• Task to carry out
Each entry should be repeated exactly. Its pictures should not be.

• Materials provided
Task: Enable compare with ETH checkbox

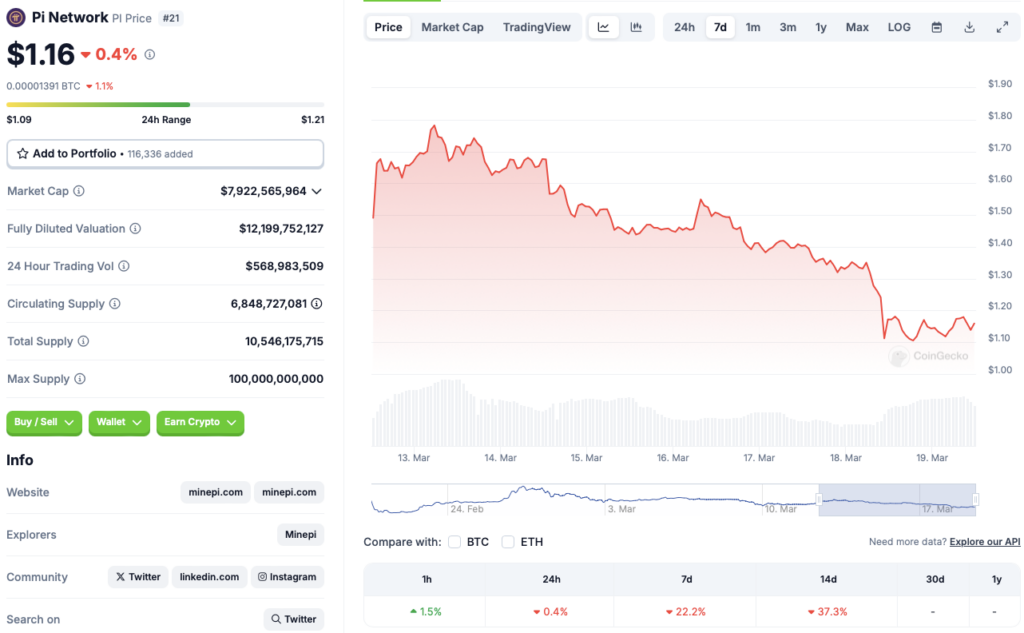Action: [508, 542]
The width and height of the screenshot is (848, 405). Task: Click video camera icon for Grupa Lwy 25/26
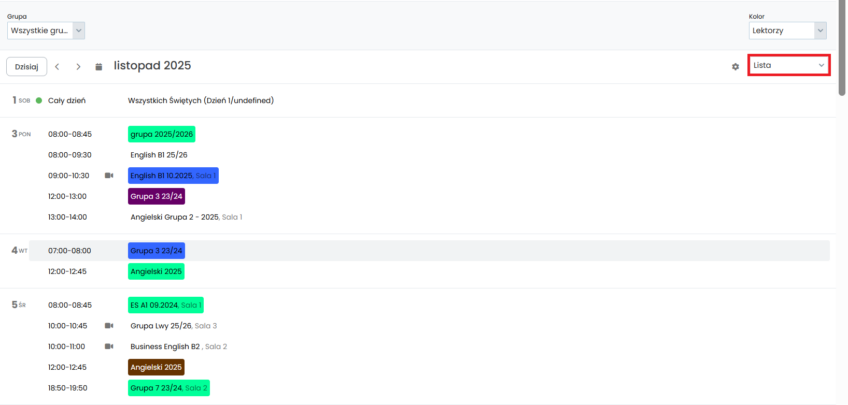click(109, 326)
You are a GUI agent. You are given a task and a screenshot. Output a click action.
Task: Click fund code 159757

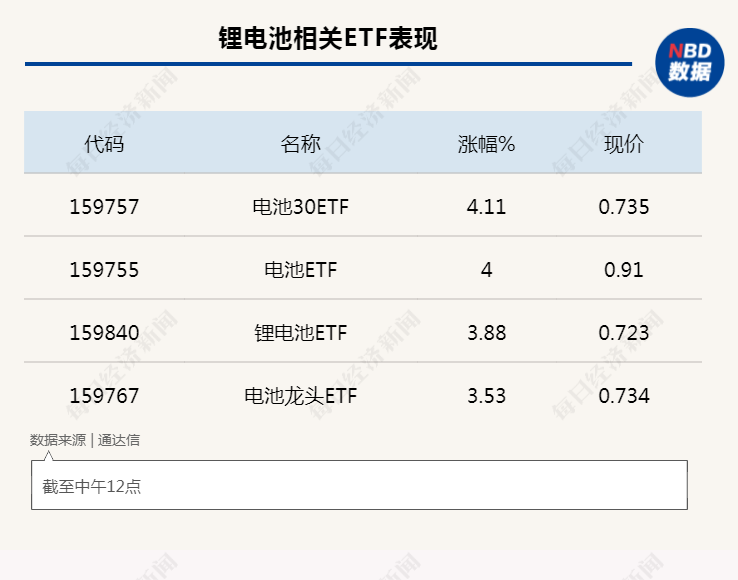point(104,207)
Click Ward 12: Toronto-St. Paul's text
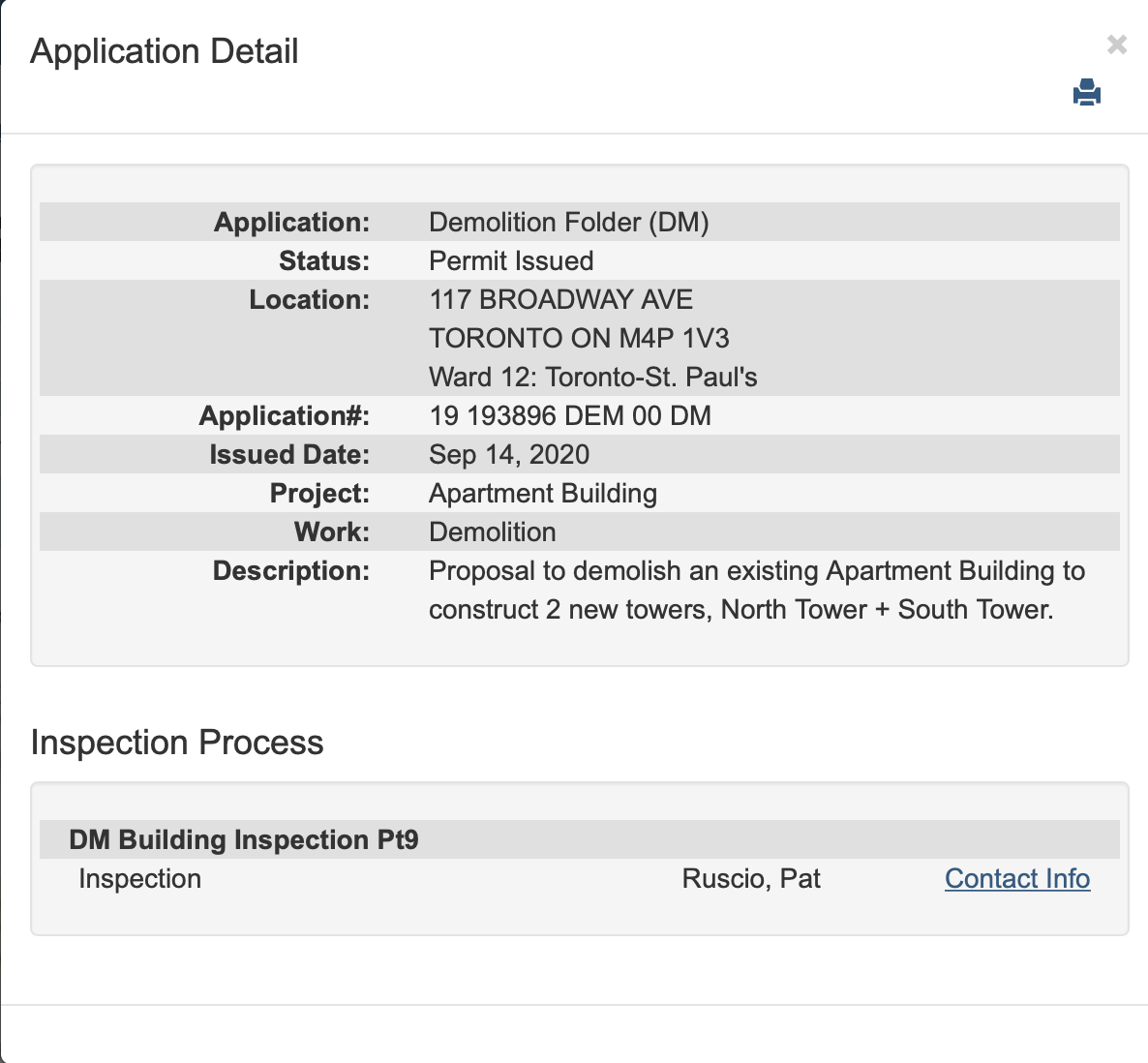1148x1063 pixels. point(592,377)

• Reply
Task: Enable compare with ETH checkbox

Action: [508, 542]
The width and height of the screenshot is (848, 405). Task: Click video camera icon for Grupa Lwy 25/26
click(109, 326)
You are a GUI agent. You are given a task and a screenshot. Output a click action.
Task: Click fund code 159757

point(104,207)
Click Ward 12: Toronto-St. Paul's text
1148x1063 pixels. point(592,377)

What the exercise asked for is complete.